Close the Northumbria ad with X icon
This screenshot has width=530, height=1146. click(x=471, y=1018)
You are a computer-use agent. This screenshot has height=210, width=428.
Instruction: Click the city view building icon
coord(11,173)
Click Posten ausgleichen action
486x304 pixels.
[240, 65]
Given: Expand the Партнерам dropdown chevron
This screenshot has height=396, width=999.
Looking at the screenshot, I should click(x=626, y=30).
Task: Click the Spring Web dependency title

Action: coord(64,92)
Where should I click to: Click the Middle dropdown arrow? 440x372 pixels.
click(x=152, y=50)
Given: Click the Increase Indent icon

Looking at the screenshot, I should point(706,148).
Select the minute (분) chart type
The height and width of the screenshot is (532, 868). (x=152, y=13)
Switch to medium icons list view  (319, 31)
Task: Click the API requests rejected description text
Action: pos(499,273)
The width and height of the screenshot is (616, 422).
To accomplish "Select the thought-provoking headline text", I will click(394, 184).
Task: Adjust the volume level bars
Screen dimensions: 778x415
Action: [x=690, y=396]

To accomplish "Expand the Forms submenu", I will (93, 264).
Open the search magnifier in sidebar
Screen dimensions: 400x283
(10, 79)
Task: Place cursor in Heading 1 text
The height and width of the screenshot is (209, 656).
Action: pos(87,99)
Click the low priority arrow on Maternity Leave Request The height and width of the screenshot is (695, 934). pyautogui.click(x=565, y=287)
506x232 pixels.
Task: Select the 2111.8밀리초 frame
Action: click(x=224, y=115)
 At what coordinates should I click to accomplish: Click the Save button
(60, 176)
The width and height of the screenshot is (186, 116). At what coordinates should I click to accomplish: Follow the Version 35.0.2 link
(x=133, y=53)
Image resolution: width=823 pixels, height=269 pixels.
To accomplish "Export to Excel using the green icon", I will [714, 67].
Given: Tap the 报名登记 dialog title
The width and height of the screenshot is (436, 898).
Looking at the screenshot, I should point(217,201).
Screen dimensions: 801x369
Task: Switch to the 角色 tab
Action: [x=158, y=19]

___

* TASK PROMPT *
Give back, exactly as written, the stretch from the line with "The height and width of the screenshot is (209, 656)." through the line with "Given: Tap the 报名登记 dialog title", and no other lines from the records above.

* REPLY *
The height and width of the screenshot is (209, 656).
Action: pos(87,99)
Click the low priority arrow on Maternity Leave Request The height and width of the screenshot is (695, 934). pyautogui.click(x=565, y=287)
506x232 pixels.
Task: Select the 2111.8밀리초 frame
Action: click(x=224, y=115)
 At what coordinates should I click to accomplish: Click the Save button
(60, 176)
The width and height of the screenshot is (186, 116). At what coordinates should I click to accomplish: Follow the Version 35.0.2 link
(x=133, y=53)
Image resolution: width=823 pixels, height=269 pixels.
To accomplish "Export to Excel using the green icon", I will [714, 67].
Given: Tap the 报名登记 dialog title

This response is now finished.